Yugoslavia gets welcome boost from Common Market

Yugoslavia's new agreement with the European Common Market is an important political as well as economic boost for the Balkan country at a critical moment in its independent stand between East and West.

For Yugoslavs, the agreement is welcome not only for its concessions on trade but also as an acknowledgement that West Europe sees their continuing nonalignment and independence as important to its own stability.

The agreement's principal importance at the moment is psychological, strengthening the Yugoslavs' confidence both in themselves and in the West.

Western observers think this approach serves Western interests as well.

Regardless of the risks and of its own ideological position, communist Yugoslavia is seen not just as a country that is in general line with the international community's condemnation of Soviet intervention in Afghanistan and and the demand for a Soviet withdrawal as a necessary precondition to restoring detente.
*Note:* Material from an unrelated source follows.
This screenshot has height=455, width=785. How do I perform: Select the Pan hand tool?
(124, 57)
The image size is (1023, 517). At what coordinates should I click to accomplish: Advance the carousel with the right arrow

It is also regarded as a country that may be relied on to fight for its independence, were it to be threatened.

Yugoslavia will not retreat from nonalignment. But Western economic support must inevitabley bring Yugoslavia that much closer to the West in terms of common cause and interest.

The agreement initialed Feb. 24 in Brussels removes many of the barriers that have blocked Yugoslav exports and caused a trade imbalance of nearly $3 billion with the EEC countries.

It will enable the Yugoslavs to restore and increase their prime beef exports (worth some $200 million annually) as well as those of other agricultural products.

The agreement includes credits from the European Investment Bank amounting to

Later this week, the World Bank will announce a third sizable credit line to assist agrigulture in the less-developed Yugoslav south.

For the Yuguslavs both developments ar indications of Western interest in their bid for economic stability at a time when it is most vital to their security.

They regard their geopolitical position in the Adriatic-Mediterranean area as being as important to West European interests, particularly for Italy and neutral Austria, as to themselves.

It has taken the present international crisis -- and the uncertainty of President Tito's health -- to persuade the West Europeans to show some common front in helping Yugoslavia out in its present enormous economic difficulties.

The urgency was undelined by the Feb. 25 bulletin on President Tito's condition.It was, in fact, the gravest report since he entered the hospital in mid-January.

The new trade agreement cannot produce any quick major change in the Yugoslavs' present deficit situation.

That will come about only if and when they can effectively carry through their new program of restraints on consumption, increase productivity, and improve the competitiveness of their goods on Western markets.